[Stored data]
——

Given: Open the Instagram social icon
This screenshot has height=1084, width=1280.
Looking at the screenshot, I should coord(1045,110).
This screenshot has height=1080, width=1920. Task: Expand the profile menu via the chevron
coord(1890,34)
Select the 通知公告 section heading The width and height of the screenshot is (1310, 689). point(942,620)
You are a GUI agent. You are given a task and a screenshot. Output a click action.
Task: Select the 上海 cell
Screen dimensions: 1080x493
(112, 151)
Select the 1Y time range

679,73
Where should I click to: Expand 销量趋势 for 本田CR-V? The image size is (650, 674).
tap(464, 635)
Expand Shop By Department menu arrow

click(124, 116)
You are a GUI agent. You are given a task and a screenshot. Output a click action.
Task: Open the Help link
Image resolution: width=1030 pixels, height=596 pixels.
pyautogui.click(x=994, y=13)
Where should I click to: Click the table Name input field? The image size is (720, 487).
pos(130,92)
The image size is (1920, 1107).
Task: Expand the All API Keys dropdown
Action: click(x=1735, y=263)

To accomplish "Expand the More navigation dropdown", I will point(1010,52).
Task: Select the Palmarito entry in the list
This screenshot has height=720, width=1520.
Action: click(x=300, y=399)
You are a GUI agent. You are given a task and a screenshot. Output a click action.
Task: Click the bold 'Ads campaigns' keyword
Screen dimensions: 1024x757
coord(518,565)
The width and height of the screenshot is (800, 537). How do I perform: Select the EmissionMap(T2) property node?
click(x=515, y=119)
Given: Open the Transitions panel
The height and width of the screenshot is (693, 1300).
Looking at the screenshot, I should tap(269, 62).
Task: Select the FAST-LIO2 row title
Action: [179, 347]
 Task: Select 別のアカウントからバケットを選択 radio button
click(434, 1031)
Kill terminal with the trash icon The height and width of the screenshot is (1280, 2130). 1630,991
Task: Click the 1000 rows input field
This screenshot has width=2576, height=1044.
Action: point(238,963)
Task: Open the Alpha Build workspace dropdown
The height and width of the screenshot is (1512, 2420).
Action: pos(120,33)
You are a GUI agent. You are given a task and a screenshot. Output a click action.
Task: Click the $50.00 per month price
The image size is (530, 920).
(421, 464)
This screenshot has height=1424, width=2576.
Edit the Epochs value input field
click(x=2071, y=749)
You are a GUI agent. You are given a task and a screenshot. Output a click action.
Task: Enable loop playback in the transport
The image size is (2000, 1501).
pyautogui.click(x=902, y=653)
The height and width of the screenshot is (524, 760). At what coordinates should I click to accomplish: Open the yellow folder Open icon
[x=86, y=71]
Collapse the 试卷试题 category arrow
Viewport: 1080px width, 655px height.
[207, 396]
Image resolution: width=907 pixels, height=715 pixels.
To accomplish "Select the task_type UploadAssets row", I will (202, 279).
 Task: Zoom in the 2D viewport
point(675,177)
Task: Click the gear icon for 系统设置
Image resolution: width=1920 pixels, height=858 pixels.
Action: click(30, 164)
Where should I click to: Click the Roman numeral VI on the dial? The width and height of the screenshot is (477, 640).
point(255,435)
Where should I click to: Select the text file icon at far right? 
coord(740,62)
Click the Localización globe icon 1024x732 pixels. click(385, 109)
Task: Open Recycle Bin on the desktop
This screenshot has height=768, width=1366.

——

Render every line of the records above as a Markdown table with two columns, Row and Line, leaving out blank lines.

Correct answer ::
| Row | Line |
|---|---|
| 1 | Given: Open the Instagram social icon |
| 2 | This screenshot has height=1084, width=1280. |
| 3 | Looking at the screenshot, I should coord(1045,110). |
| 4 | This screenshot has height=1080, width=1920. Task: Expand the profile menu via the chevron |
| 5 | coord(1890,34) |
| 6 | Select the 通知公告 section heading The width and height of the screenshot is (1310, 689). point(942,620) |
| 7 | You are a GUI agent. You are given a task and a screenshot. Output a click action. |
| 8 | Task: Select the 上海 cell |
| 9 | Screen dimensions: 1080x493 |
| 10 | (112, 151) |
| 11 | Select the 1Y time range |
| 12 | 679,73 |
| 13 | Where should I click to: Expand 销量趋势 for 本田CR-V? The image size is (650, 674). |
| 14 | tap(464, 635) |
| 15 | Expand Shop By Department menu arrow |
| 16 | click(124, 116) |
| 17 | You are a GUI agent. You are given a task and a screenshot. Output a click action. |
| 18 | Task: Open the Help link |
| 19 | Image resolution: width=1030 pixels, height=596 pixels. |
| 20 | pyautogui.click(x=994, y=13) |
| 21 | Where should I click to: Click the table Name input field? The image size is (720, 487). |
| 22 | pos(130,92) |
| 23 | The image size is (1920, 1107). |
| 24 | Task: Expand the All API Keys dropdown |
| 25 | Action: click(x=1735, y=263) |
| 26 | To accomplish "Expand the More navigation dropdown", I will point(1010,52). |
| 27 | Task: Select the Palmarito entry in the list |
| 28 | This screenshot has height=720, width=1520. |
| 29 | Action: click(x=300, y=399) |
| 30 | You are a GUI agent. You are given a task and a screenshot. Output a click action. |
| 31 | Task: Click the bold 'Ads campaigns' keyword |
| 32 | Screen dimensions: 1024x757 |
| 33 | coord(518,565) |
| 34 | The width and height of the screenshot is (800, 537). How do I perform: Select the EmissionMap(T2) property node? |
| 35 | click(x=515, y=119) |
| 36 | Given: Open the Transitions panel |
| 37 | The height and width of the screenshot is (693, 1300). |
| 38 | Looking at the screenshot, I should tap(269, 62). |
| 39 | Task: Select the FAST-LIO2 row title |
| 40 | Action: [179, 347] |
| 41 |  Task: Select 別のアカウントからバケットを選択 radio button |
| 42 | click(434, 1031) |
| 43 | Kill terminal with the trash icon The height and width of the screenshot is (1280, 2130). 1630,991 |
| 44 | Task: Click the 1000 rows input field |
| 45 | This screenshot has width=2576, height=1044. |
| 46 | Action: point(238,963) |
| 47 | Task: Open the Alpha Build workspace dropdown |
| 48 | The height and width of the screenshot is (1512, 2420). |
| 49 | Action: pos(120,33) |
| 50 | You are a GUI agent. You are given a task and a screenshot. Output a click action. |
| 51 | Task: Click the $50.00 per month price |
| 52 | The image size is (530, 920). |
| 53 | (421, 464) |
| 54 | This screenshot has height=1424, width=2576. |
| 55 | Edit the Epochs value input field |
| 56 | click(x=2071, y=749) |
| 57 | You are a GUI agent. You are given a task and a screenshot. Output a click action. |
| 58 | Task: Enable loop playback in the transport |
| 59 | The image size is (2000, 1501). |
| 60 | pyautogui.click(x=902, y=653) |
| 61 | The height and width of the screenshot is (524, 760). At what coordinates should I click to accomplish: Open the yellow folder Open icon |
| 62 | [x=86, y=71] |
| 63 | Collapse the 试卷试题 category arrow |
| 64 | Viewport: 1080px width, 655px height. |
| 65 | [207, 396] |
| 66 | Image resolution: width=907 pixels, height=715 pixels. |
| 67 | To accomplish "Select the task_type UploadAssets row", I will (202, 279). |
| 68 |  Task: Zoom in the 2D viewport |
| 69 | point(675,177) |
| 70 | Task: Click the gear icon for 系统设置 |
| 71 | Image resolution: width=1920 pixels, height=858 pixels. |
| 72 | Action: click(30, 164) |
| 73 | Where should I click to: Click the Roman numeral VI on the dial? The width and height of the screenshot is (477, 640). |
| 74 | point(255,435) |
| 75 | Where should I click to: Select the text file icon at far right?  |
| 76 | coord(740,62) |
| 77 | Click the Localización globe icon 1024x732 pixels. click(385, 109) |
| 78 | Task: Open Recycle Bin on the desktop |
| 79 | This screenshot has height=768, width=1366. |